What is not known about the Pfizer vaccine?
We do not know whether the vaccine will be effective for more than 2 months, because participants have only been followed for 2 months so far. However, additional data continues to be gathered.
Children (less than 16 years of age), pregnant women, and immunocompromised patients (such as those who have received cell-based therapies or chemotherapy for their cancer) were not included in the study. We do not know if the virus will be safe (in children and pregnant women) or effective (in immunocompromised patients who may not mount an immune response) in the groups excluded from the clinical trial.
The vaccine involves two doses given three weeks apart. The first dose “primes” the immune system to respond while the second dose “boosts” that response. If someone misses the second dose, we do not know whether the vaccine will still be effective.
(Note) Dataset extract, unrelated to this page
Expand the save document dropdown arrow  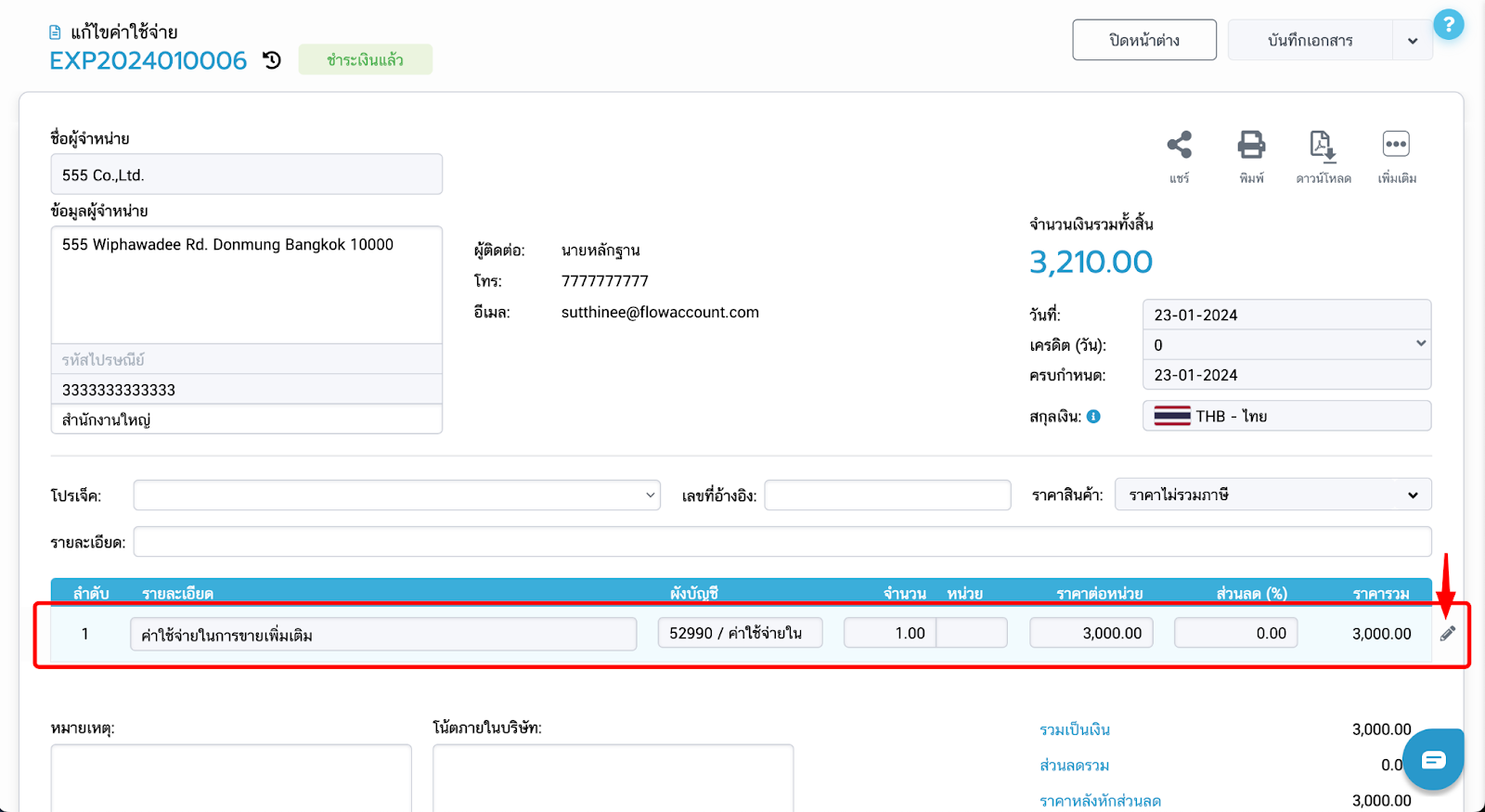pyautogui.click(x=1413, y=41)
We don’t yet know whether the vaccine will prevent the recipient from getting infected or from spreading COVID-19. Again, we need more data. We’ll need to continue practicing public health measures such as masking and social distancing even after receiving the vaccine, at least in the near term.
When will I receive the vaccine?
The United States is adopting a phased approach to roll out large-scale vaccination. The phased approach prioritizes the most essential and the most vulnerable of our population as the first recipients of the vaccine, given the initial limited supply of vaccines. The following figure shows how the state of Massachusetts will use the phased approach for distributing vaccines. It is anticipated that patients with lung cancer will receive vaccines in Phase 1 or 2.
Each state in the United States is likely to have specific vaccination guidelines tailored to their own specific needs. For information specific to your state, please check this link.
An important population for our community is caregivers to patients with lung cancer. If you are the primary caregiver for your loved one, please check your eligibility for receiving the vaccine.
This will be our last update of the year. We wish everyone a safe and peaceful Holiday Season! Please continue to maintain social distancing, wash hands, mask, and minimize non-essential travel. See you in 2021!